Two Minds, One Dexcom—How my Mom and I Learned to SHARE
Having the Dexcom SHARE has been one of the biggest assets to improving my diabetes management. Simultaneously it acts as a safety net, a stress reliever and a tool to more easily make necessary adjustments. I have had a friend use the share feature before to help watch over me while at college but I mainly share with my mother. Sharing my Dexcom read out is something I am blessed to have. You see, I am the “special” kind of person with diabetes where I don’t just have a type 1 mom but I have a type 1 mom who is also a registered nurse and certified diabetes educator. So in simpler words, with Dexcom SHARE I cannot get anything past her.
But let us put this in non-diabetic terms. Diabetes is like a space shuttle—just bare with me—catapulting through my life so fast that sometimes it is hard to keep up with it. This space shuttle does not care what is in its path and if anything goes wrong, it can be catastrophic.
I, I am mission control. I have all these controls and buttons that collectively do a lot of different things. There is the glucometer, the continuous blood glucose monitor, my insulin pump and everything that goes along with it. And then there is my mother. I guess you could say she is NASA.

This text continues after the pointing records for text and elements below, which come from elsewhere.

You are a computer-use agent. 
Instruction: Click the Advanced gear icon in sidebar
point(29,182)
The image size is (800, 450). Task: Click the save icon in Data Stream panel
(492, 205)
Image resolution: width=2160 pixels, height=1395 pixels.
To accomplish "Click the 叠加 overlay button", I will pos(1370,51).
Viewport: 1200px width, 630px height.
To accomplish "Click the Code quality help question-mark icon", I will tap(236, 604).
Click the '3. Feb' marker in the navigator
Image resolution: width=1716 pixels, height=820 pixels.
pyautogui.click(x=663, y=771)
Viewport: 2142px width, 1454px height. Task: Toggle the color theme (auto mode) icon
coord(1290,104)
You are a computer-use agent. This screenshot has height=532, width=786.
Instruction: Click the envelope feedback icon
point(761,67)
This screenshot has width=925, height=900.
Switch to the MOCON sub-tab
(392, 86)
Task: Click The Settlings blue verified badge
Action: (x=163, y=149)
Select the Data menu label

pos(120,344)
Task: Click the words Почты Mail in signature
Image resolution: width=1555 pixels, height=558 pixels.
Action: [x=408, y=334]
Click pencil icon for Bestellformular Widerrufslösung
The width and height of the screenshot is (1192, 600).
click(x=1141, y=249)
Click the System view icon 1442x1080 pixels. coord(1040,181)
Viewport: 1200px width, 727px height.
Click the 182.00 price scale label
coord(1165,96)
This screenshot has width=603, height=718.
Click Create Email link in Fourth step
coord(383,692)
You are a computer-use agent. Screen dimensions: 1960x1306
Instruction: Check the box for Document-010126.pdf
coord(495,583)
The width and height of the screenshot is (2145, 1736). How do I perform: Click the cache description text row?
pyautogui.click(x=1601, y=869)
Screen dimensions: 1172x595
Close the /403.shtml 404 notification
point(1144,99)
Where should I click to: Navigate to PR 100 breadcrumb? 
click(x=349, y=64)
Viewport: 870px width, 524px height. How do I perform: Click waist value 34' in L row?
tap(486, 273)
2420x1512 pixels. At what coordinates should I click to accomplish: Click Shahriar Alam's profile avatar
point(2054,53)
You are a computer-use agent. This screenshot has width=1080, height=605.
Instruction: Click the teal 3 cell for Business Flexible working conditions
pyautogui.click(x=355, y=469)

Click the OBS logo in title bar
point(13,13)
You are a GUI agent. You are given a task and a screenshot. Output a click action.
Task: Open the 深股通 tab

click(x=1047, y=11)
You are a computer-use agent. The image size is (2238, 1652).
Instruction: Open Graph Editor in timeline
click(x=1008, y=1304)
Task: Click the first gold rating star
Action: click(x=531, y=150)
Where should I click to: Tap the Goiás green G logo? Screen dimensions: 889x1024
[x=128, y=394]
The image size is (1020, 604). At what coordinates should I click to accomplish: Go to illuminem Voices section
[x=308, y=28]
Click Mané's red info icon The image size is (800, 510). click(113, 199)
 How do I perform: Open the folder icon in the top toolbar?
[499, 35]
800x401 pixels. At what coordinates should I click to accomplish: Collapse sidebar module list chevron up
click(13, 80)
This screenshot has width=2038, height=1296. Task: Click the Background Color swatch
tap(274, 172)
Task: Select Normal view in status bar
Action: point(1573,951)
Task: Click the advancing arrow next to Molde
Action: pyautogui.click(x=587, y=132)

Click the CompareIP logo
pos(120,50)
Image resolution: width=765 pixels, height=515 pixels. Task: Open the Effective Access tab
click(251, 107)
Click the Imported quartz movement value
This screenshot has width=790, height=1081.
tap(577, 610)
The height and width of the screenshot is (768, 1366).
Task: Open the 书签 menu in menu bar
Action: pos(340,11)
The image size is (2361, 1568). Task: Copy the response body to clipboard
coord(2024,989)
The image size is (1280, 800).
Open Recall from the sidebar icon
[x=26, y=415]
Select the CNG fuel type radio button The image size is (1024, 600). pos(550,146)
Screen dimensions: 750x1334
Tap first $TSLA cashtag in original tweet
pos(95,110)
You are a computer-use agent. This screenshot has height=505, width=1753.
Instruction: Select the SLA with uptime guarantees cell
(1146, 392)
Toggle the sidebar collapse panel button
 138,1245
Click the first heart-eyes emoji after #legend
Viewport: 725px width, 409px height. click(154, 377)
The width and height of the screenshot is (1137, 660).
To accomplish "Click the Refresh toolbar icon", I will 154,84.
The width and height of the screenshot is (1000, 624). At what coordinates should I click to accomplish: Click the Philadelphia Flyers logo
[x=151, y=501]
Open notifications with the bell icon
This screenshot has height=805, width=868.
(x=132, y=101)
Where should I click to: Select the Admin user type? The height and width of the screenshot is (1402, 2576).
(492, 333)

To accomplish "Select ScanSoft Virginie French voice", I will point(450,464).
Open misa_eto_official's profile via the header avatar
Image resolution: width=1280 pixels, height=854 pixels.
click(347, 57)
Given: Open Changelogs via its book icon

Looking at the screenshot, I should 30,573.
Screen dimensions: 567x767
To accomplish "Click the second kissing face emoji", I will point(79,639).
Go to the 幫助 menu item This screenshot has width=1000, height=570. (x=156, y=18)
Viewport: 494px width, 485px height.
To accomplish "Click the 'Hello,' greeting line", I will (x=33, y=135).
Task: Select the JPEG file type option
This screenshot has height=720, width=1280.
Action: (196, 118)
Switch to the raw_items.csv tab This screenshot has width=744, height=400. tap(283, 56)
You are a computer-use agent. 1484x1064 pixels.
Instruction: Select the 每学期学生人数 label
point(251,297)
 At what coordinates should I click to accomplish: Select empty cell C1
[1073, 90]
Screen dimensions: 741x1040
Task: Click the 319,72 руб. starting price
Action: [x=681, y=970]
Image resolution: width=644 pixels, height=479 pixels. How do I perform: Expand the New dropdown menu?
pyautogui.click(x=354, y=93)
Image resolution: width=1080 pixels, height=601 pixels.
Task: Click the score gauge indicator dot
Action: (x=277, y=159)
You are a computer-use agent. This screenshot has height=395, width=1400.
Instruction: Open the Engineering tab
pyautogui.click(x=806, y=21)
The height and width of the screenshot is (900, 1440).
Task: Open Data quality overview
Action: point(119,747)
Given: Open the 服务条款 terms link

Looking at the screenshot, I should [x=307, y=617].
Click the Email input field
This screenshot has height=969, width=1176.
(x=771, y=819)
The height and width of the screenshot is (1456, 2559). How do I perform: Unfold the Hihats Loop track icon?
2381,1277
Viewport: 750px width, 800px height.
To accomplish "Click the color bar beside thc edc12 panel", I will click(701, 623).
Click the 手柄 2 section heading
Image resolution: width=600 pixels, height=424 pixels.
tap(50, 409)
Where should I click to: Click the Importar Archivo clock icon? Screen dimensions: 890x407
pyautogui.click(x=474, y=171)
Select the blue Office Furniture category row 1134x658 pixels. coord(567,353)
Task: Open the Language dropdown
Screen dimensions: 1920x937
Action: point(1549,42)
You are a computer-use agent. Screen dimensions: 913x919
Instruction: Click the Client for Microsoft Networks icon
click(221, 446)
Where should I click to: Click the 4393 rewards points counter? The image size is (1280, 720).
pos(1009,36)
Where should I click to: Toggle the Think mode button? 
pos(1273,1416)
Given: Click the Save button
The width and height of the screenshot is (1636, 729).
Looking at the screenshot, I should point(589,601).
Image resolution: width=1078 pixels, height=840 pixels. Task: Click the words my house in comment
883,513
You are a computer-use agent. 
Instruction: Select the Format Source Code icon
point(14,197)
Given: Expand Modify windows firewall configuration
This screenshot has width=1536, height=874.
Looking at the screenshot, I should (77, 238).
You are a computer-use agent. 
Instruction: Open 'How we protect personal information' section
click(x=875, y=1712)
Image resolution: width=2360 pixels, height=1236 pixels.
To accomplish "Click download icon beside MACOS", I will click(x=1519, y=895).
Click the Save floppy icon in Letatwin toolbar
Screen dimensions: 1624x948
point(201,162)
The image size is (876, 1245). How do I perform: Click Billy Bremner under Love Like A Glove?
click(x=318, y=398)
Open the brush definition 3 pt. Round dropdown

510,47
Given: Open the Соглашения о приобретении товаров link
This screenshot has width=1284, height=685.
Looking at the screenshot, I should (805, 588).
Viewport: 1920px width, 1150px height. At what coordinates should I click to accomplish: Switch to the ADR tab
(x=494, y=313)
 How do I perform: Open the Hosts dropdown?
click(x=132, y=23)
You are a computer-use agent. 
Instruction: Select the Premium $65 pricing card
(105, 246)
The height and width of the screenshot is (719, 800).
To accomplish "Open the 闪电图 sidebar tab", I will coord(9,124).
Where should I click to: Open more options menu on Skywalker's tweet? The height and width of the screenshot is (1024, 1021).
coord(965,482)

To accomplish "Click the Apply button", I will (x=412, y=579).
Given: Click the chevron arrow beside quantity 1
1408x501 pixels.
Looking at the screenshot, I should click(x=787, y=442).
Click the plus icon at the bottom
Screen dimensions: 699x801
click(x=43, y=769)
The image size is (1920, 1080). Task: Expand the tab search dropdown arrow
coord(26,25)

This all came to be when one of the first days we had the Dexcom SHARE up and running. My blood sugar was rising very quickly and once we got past the awe that she could see the blood sugar from 500 miles away, we really began to see how amazing this technology was. I was rising very fast; I am talking two-up-arrows fast. If it were just me, I probably would have ignored this for the next two hours. But before I knew it, in came a text from mom saying, “Hello, Houston? Come in Houston. Do we have a problem?” This was a way of saying, why the heck are you going up so high right now?! Did you correct?! When was your last site change?! Do you have ketones!? What are you doing right now!?
I responded with, “It’s handled, I literally just ate and my bolus hasn’t kicked in yet.” It was as simple of a solution as that.
A few days later when a similar situation was unfolding, I got a text from my mom with just got rocket ship emojis. You can imagine my jaw hit the floor—I didn’t even know my mom knew what emojis were! Typically my response to this is, “I see it mom.” Or “I just ate mom.”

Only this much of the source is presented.